Poco importa, i ragazzi lontani da casa alla fine a votare ci sono andati – l’80,8 per cento fra quelli che ne hanno così difficilmente conquistato il diritto – e la loro idea d’Europa è di quelle che nelle prossime ore dovrebbe anche più far riflettere la politica nostrana: perché, al contrario della tendenza nazionale, nel 40,3 per cento dei casi a Strasburgo avrebbero mandato esponenti di Alleanza Verdi-Sinistra, nel 25,4 del Partito Democratico, nel 10,2 di Azione, nel 7 per cento circa rispettivamente di Stati Uniti d’Europa e Movimento 5 stelle e solo nel 3,3 per cento dei casi di Fratelli d’Italia (per poi scendere al 2,3 di Forza Italia e addirittura allo 0,53 della Lega). Un mondo al contrario, o quasi.

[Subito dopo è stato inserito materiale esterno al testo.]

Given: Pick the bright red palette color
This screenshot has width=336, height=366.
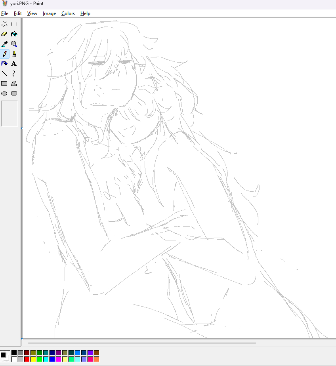Looking at the screenshot, I should (27, 359).
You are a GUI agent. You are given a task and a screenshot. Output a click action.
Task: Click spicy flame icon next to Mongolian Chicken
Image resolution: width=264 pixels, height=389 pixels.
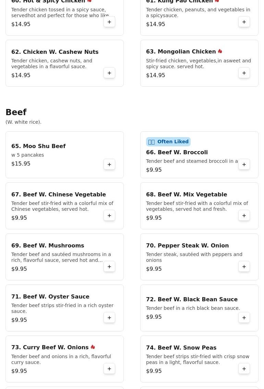(220, 51)
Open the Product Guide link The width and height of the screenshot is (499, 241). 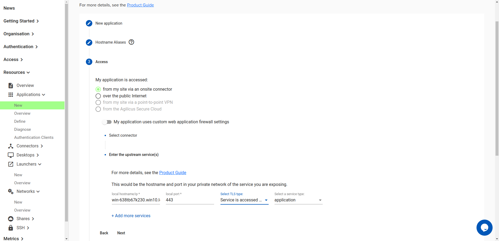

Nessuna sorpresa, si dirà: il clima e la difesa dell’ambiente scorrono nel sangue dei più giovani. Sono loro a essere scesi nelle piazze d‘Italia e d’Europa negli ultimi anni per chiedere politiche green e transizione ecologica. Ed è nelle università poi, in particolare proprio tra gli studenti fuorisede, che negli ultimi mesi è montata la protesta più vibrante contro il governo circa l’impossibilità di sostenere i percorsi di studio nelle grandi città, con la richiesta di più diritti, a cominciare da quello alla casa. Le tende hanno invaso i nostri atenei, ben prima delle occupazioni selvagge legate alla causa palestinese, e quel movimento ha avuto il merito di aprire un dibattito che ha convinto ministri e rettori a mettere in campo energie e fondi per garantire una risposta strutturata all’emergenza dei ragazzi. Ma quella richiesta di diritti, quel desiderio d’aver voce in capitolo non solo sulla geografia sociale delle nostre città ma anche su quella del Vecchio Continente, ancora così lontano dal mantenere le sue promesse alle nuove generazioni, ha preso per la prima volta una forma nitida, tangibile. In cui rientrano a pieno titolo altre istanze decisive fotografate nei sondaggi delle ultime settimane sulle intenzioni di voto degli under 30: quelle del salario minimo, dell’integrazione delle seconde generazioni, dell’accoglienza e del salvataggio dei profughi in mare. Difficilmente il Parlamento europeo che verrà, se la sua composizione effettiva sarà quella che si intravede dai primi risultati delle urne, sarà in prima linea su queste battaglie.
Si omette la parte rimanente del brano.